Celebrating Indigenous Peoples’ Day

The six acres of reconstructed tall grass prairie that surround the Danforth Center are a meaningful reminder of what Midwestern landscapes used to look like. Long before the Danforth Center, Olive Boulevard, or St. Louis were established, prairies dominated most of the region. 

Centuries of these healthy, native landscapes and their deep-rooted perennials are directly responsible for the fertile soil that the Midwest continues to benefit from today. On Indigenous Peoples’ Day, we celebrate and honor the Native Peoples who stewarded this land. This year, in celebration of that legacy, we have installed a plaque acknowledging this history in our prairie. There, all those who pause to enjoy the beauty of the wildflowers and grasses will have the opportunity to learn and reflect. The plaque states:

Plaque acknowledging this history of the Donald Danforth Plant Science Center prairie.

As an institute focused on preserving and renewing the environment through plant science, the Donald Danforth Plant Science Center recognizes and honors Indigenous Peoples as the original stewards of the land.

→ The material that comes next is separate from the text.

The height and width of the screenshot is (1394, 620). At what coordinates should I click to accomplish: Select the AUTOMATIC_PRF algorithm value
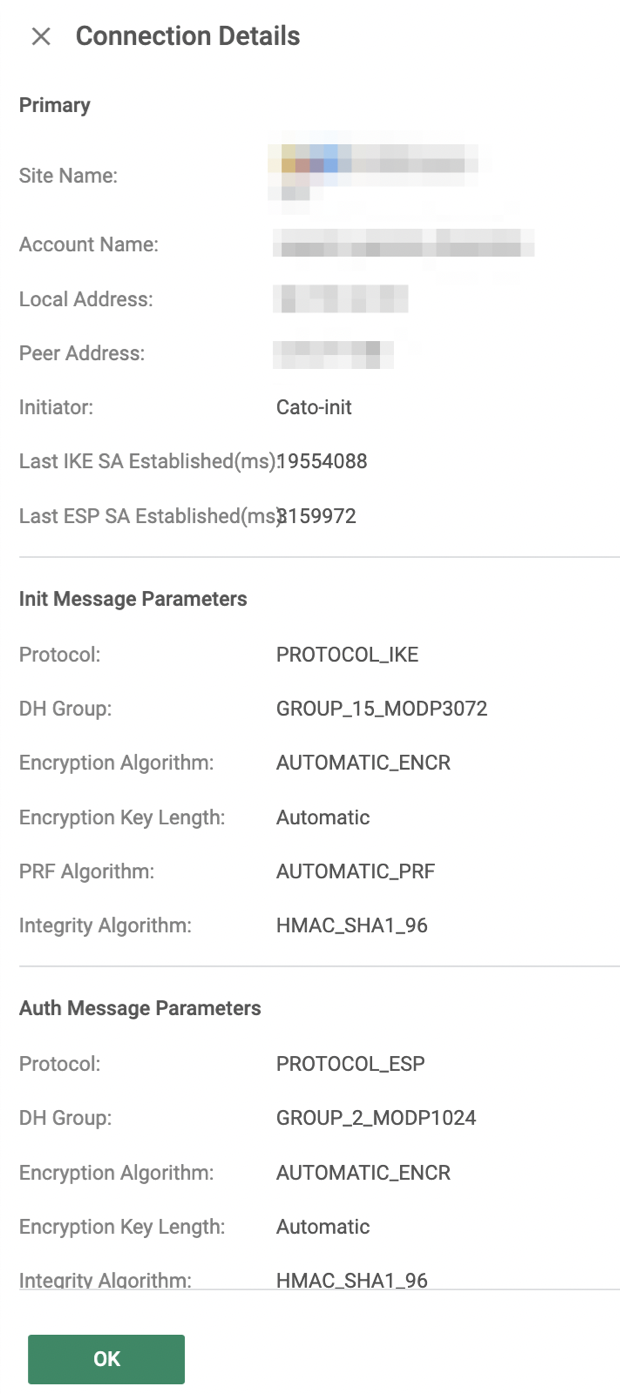point(353,871)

The Danforth Center acknowledges that it is located on the ancestral and unceded lands of the Osage, Missouri, and Illini people, who were removed unjustly, and that we in this community are the beneficiaries of that removal.

By recognizing Indigenous Peoples and their traditional homeland, we express gratitude for their enduring stewardship of the land.

We honor and respect Indigenous Peoples, past and present, by building a more inclusive and equitable space for all.

Thank you to the Osage Nation, the Otoe-Missouria Tribe, the Native Governance Center, and the Kathryn M. Buder Center for American Indian Studies at the Brown School at Washington University in St. Louis.